(Data section Opens)

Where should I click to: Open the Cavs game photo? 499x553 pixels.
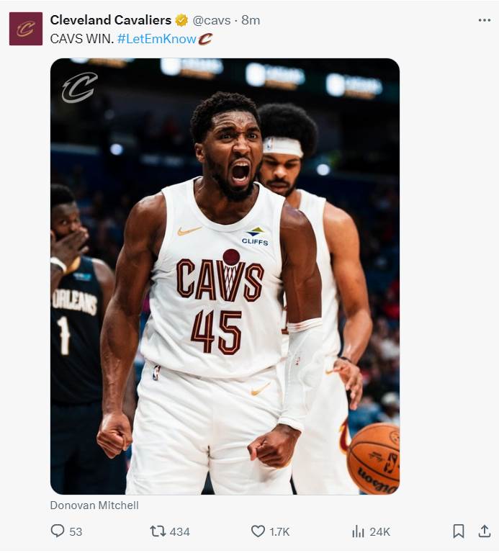tap(225, 277)
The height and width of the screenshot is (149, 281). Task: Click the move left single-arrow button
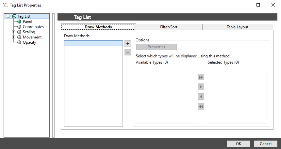201,97
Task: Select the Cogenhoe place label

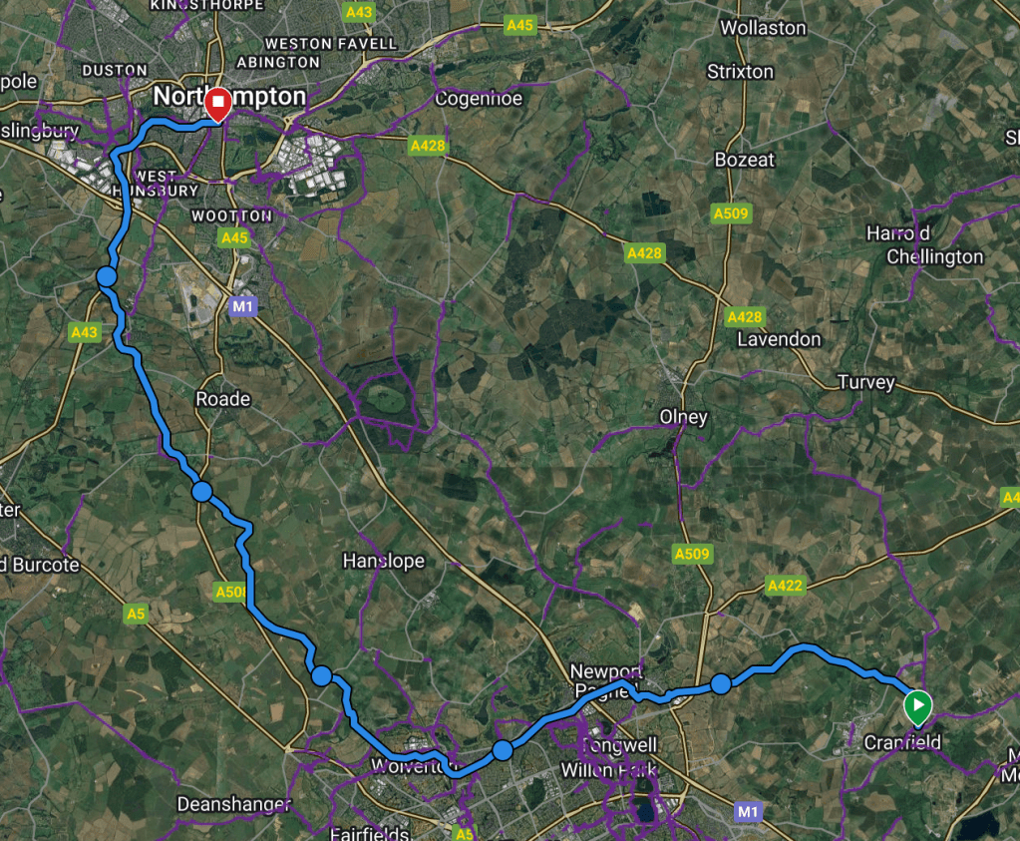Action: (x=479, y=99)
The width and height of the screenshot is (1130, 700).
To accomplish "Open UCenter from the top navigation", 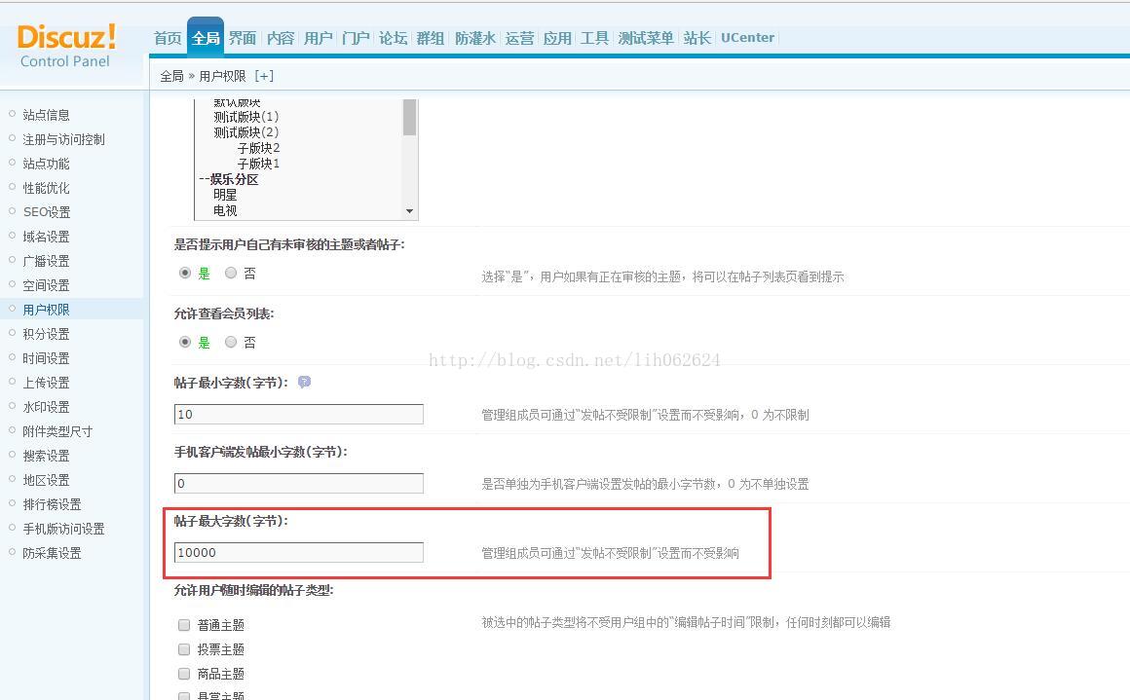I will pos(747,38).
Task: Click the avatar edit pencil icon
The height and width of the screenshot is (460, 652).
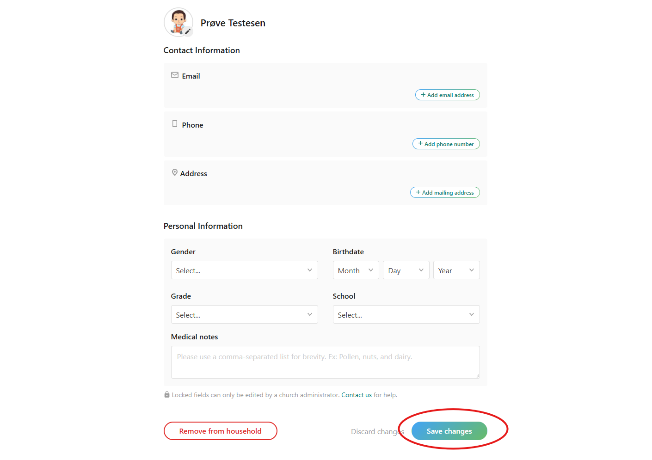Action: coord(188,31)

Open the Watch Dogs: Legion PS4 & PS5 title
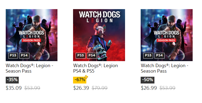(x=95, y=68)
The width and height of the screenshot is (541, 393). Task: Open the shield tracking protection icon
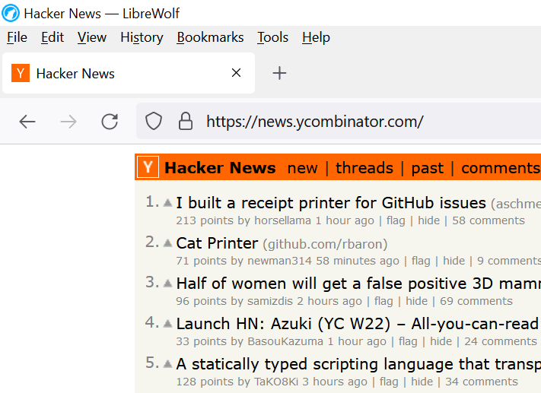pyautogui.click(x=154, y=122)
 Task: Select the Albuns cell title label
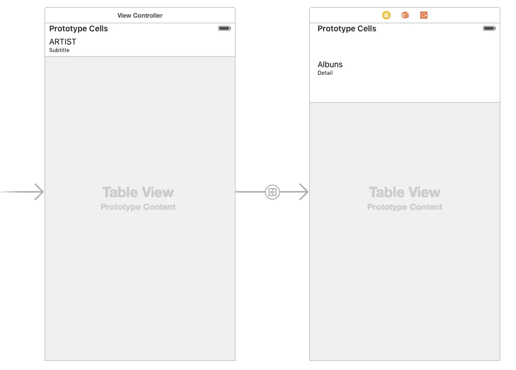[x=330, y=64]
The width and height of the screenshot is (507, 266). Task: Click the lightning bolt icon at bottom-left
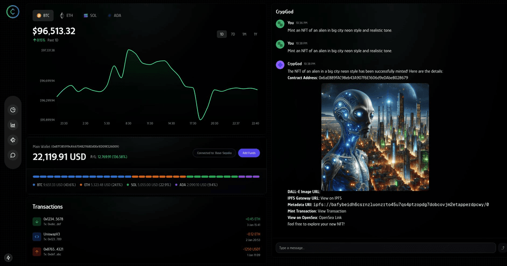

(Data section Closes)

* Task item
Leave the pictures out, and retype exactly the lines from the one containing "Task: Select the Albuns cell title label" through the last line of the entries above, both included.

* Solution below
 Task: Select the Albuns cell title label
[x=330, y=64]
The width and height of the screenshot is (507, 266). Task: Click the lightning bolt icon at bottom-left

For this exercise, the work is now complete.